This routine that creates the HTML table at the end of the preceding section concatenates the entire HTML string into the string variable s, then writes the contents of that variable to the browser by using the Response.Write method. You could make the routine write the contents directly, by substituting Response .Write wherever the code has s = s &. If you do that in a WebClass, you'll slow down the code considerably. In fact, for long tables, you'll get a significant increase in speed by creating a temporary string for each row, then concatenating them once at the end of the display. There are two reasons.
First, you should avoid making unnecessary object references whenever possible. A good rule of thumb is that if you're going to use an object more than once in a routine, create a local variable reference. Similarly, if you need to access a property of an object more than once in a routine, create a local variable and copy the property into it. Calling the Response.Write method multiple times forces VB to make unnecessary object reference calls. This routine could be optimized even more by using the With…End With structure to avoid referencing the recordset variable R as often as it does.
Second, the routine is slow because VB must allocate memory and create a new string every time you concatenate two strings. The longer the two strings are, the more memory (and time) it takes to concatenate them. By using shorter strings or byte arrays, you can often dramatically speed up a routine with little work.
If you want to see how much you can speed up a routine, create a new standard .exe and paste the routines in Listing 4.3 into the form; then run the project. You can find the code in the StringConcatenation project on the Sybex Web site.
Note
To download code, navigate to http://www.sybex.com. Click Catalog and search for this book's title. Click the Downloads button and accept the licensing agreement. Accepting the agreement grants you access to the downloads page for the book.
Each function in the project creates a string that contains the letters of the alphabet repeated 10,000 times. The longConCat function appends the alphabet string to a single string variable 10,000 times in a loop. On my computer, an NT-based 400Mhz Pentium II running this program in the development environment, the longConCat function takes about 17 seconds. The shortConCat function appends 10 alphabet strings together, then appends the resulting string to another string 1,000 times. Breaking the string into 1,000 shorter strings decreases the time dramatically—the shortConCat function takes less than 3 seconds. The reallyShortConCat function takes only about .3 seconds. It appends 100 alphabet strings together, then appends the result to another string 100 times. The result shows that fewer, larger concatenations are more efficient than many smaller ones. The byteConcat function is even more efficient—it takes only .15 seconds.

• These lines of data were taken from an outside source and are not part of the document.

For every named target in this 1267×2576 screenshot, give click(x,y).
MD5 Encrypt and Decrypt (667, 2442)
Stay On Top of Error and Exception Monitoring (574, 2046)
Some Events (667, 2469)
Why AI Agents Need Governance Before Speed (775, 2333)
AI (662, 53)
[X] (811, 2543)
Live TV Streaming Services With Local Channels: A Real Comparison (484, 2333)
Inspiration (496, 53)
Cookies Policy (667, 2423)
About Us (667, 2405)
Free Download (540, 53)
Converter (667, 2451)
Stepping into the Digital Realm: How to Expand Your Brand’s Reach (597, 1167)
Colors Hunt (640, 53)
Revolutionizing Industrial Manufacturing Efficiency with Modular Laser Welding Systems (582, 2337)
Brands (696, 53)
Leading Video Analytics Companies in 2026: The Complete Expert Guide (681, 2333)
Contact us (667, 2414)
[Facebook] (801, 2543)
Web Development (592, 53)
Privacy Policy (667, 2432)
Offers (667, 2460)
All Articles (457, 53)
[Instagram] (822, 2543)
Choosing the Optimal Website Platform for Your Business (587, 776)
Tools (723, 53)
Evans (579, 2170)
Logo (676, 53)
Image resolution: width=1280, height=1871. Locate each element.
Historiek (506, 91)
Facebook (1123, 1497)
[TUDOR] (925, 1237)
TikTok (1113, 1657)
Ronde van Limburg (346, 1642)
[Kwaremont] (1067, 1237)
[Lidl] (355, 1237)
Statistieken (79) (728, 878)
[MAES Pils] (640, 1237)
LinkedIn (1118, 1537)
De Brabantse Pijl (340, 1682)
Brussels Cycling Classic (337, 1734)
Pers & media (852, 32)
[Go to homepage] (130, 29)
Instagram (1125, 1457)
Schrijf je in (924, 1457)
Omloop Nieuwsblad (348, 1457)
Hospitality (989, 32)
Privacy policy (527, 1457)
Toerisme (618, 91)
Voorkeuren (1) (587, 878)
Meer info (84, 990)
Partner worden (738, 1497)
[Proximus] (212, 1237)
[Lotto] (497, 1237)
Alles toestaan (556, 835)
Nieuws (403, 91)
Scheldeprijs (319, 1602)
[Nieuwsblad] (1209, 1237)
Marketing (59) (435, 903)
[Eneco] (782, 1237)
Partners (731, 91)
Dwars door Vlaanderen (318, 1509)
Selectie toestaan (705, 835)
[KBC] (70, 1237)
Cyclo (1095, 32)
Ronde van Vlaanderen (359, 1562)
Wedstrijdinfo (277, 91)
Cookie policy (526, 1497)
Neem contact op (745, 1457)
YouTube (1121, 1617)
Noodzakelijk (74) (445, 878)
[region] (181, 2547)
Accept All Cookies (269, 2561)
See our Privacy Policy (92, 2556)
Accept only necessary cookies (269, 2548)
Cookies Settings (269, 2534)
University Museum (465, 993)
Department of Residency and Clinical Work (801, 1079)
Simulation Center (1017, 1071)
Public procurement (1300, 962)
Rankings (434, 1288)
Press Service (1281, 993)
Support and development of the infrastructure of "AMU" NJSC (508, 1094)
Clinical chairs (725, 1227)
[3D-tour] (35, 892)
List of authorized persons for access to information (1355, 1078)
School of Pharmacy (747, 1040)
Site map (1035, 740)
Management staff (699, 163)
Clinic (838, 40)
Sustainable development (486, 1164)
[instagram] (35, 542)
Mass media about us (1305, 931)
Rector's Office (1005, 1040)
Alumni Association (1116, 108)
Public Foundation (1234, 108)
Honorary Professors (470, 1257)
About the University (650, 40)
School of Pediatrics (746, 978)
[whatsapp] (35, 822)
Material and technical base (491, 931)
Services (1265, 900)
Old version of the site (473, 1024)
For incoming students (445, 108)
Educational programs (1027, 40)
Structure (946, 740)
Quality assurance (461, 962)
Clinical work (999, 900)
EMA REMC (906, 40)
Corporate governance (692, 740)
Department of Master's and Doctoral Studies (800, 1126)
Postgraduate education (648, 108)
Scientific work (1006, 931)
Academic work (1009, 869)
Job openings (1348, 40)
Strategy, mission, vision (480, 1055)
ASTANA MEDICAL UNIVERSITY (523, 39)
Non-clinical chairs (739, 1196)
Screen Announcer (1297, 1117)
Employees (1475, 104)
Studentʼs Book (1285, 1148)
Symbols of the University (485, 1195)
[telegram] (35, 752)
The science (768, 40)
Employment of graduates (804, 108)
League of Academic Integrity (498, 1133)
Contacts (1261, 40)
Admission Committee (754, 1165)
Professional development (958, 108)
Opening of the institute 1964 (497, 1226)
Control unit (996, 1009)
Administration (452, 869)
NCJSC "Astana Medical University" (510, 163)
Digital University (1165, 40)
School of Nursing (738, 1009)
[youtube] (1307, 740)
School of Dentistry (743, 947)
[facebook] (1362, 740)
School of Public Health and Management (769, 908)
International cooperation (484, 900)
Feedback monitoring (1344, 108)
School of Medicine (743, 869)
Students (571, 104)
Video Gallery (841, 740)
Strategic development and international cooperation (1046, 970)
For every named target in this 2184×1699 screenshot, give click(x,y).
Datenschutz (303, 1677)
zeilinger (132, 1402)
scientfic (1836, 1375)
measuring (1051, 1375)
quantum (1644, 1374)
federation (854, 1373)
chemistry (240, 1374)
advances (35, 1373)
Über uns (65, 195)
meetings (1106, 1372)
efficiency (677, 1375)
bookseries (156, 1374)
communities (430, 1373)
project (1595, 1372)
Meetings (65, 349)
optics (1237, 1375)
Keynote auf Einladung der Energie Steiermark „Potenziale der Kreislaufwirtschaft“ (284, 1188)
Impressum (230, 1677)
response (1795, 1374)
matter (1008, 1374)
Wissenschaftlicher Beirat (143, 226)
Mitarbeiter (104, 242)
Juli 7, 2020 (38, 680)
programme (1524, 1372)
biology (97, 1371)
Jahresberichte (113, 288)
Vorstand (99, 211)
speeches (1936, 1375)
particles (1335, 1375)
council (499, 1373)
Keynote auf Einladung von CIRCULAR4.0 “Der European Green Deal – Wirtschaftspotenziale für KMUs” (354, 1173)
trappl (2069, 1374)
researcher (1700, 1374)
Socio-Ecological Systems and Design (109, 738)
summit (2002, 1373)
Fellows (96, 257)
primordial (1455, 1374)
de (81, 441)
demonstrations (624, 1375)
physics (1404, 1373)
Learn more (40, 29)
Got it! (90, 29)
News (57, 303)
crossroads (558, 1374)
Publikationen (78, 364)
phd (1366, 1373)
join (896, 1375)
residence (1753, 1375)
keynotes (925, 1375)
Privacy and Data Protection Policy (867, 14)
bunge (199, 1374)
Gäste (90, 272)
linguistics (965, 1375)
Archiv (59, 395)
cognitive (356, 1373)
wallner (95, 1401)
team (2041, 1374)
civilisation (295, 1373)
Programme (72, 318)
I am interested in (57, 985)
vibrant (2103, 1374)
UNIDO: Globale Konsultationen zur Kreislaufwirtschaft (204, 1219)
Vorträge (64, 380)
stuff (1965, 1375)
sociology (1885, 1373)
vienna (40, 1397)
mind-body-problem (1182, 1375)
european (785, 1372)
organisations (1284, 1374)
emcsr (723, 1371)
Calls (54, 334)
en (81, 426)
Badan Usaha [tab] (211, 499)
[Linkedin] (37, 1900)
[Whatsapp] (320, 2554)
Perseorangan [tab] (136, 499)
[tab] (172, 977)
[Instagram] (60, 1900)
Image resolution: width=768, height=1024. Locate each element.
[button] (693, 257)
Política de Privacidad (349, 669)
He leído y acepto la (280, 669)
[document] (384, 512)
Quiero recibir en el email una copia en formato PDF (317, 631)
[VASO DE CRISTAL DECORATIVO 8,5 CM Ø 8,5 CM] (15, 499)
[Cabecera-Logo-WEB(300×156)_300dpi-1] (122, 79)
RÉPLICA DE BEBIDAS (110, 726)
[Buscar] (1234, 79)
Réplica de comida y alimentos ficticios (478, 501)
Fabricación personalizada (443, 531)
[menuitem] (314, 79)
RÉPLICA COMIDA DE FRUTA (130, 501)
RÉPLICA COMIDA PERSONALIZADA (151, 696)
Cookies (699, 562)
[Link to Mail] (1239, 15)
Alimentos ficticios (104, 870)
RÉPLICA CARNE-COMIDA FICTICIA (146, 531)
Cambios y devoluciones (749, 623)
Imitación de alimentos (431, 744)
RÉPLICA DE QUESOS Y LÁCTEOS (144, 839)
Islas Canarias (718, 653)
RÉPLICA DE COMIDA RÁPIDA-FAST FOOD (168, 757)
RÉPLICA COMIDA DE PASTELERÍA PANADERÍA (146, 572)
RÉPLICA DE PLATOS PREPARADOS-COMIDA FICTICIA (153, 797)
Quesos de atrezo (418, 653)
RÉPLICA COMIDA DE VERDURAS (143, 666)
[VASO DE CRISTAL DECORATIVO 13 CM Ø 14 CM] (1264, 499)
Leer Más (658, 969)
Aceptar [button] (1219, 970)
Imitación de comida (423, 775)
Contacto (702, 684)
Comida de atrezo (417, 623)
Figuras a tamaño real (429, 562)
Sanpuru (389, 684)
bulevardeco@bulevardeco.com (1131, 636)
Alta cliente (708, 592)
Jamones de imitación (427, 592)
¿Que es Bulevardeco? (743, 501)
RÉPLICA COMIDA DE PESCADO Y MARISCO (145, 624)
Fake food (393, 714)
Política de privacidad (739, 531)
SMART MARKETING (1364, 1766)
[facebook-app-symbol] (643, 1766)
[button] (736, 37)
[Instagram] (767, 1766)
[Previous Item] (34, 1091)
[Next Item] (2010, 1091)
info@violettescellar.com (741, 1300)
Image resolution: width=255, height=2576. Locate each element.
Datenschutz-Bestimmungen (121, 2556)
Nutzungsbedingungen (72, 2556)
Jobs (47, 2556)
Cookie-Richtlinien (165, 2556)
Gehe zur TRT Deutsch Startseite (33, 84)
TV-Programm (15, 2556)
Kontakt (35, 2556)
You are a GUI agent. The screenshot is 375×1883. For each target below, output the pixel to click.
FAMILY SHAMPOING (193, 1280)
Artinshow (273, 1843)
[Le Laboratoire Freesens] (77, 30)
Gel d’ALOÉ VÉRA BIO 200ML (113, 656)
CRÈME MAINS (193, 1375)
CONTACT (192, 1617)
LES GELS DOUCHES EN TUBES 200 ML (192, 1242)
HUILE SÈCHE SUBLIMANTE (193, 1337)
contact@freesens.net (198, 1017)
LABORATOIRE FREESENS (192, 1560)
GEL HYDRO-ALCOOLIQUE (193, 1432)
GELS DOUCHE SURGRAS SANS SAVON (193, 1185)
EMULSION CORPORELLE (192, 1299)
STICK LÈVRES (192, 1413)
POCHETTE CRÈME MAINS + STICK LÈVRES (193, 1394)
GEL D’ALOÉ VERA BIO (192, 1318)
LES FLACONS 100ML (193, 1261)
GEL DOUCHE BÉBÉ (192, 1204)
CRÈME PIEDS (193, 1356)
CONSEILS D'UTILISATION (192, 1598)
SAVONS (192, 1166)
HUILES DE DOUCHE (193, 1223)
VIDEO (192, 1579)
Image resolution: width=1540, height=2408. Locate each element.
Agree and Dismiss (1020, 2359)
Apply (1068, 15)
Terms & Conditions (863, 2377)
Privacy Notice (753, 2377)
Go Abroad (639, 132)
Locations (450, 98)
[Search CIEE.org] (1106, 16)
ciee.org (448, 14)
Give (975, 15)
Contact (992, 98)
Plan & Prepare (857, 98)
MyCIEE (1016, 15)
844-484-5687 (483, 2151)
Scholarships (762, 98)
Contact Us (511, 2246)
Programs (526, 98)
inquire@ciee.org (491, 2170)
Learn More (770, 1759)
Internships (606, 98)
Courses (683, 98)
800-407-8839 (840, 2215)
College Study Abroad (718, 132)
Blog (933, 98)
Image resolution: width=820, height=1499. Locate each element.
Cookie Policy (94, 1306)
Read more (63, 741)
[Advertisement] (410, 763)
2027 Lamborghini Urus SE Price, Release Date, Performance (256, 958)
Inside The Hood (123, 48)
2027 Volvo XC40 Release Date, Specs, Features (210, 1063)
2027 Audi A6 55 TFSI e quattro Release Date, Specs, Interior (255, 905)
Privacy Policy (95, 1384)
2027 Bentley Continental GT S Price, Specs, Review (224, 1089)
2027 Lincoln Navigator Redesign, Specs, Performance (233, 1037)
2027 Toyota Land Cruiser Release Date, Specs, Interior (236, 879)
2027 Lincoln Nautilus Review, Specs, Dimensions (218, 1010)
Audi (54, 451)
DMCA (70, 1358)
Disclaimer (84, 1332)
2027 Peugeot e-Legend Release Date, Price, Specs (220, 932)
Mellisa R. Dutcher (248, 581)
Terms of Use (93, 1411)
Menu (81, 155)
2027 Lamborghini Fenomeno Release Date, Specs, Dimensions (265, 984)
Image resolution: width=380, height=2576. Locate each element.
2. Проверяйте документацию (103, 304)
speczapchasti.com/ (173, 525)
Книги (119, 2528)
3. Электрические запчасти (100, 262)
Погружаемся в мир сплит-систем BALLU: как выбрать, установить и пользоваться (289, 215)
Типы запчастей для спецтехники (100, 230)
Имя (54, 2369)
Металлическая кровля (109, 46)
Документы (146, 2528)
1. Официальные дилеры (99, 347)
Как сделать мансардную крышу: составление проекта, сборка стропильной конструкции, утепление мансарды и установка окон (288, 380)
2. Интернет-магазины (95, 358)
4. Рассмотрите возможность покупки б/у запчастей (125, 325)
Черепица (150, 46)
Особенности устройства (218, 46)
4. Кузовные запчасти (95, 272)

That's a speed improvement of 11,333% (no, that's not a misprint) without any special API calls. When you compile the project with all compiler optimizations turned on, the difference is even more dramatic. Sometimes small changes make a big difference.
Imagine the difference in load on your server when you're serving large tables to many users! Although routine efficiency isn't the main theme of this book, you should carefully consider what effect your routines will have on the complete application—especially under a heavy multiuser load. This whole discussion of efficiency points out nicely why Microsoft has added WebClasses to VB. The increase in efficiency of a compiled application over similar code in interpreted mode isn't as high as you might expect, but the increase in efficiency of strongly typed code is considerable and can be well worth the increased complexity of installing and updating a VB application compared to a set of text-file ASP pages.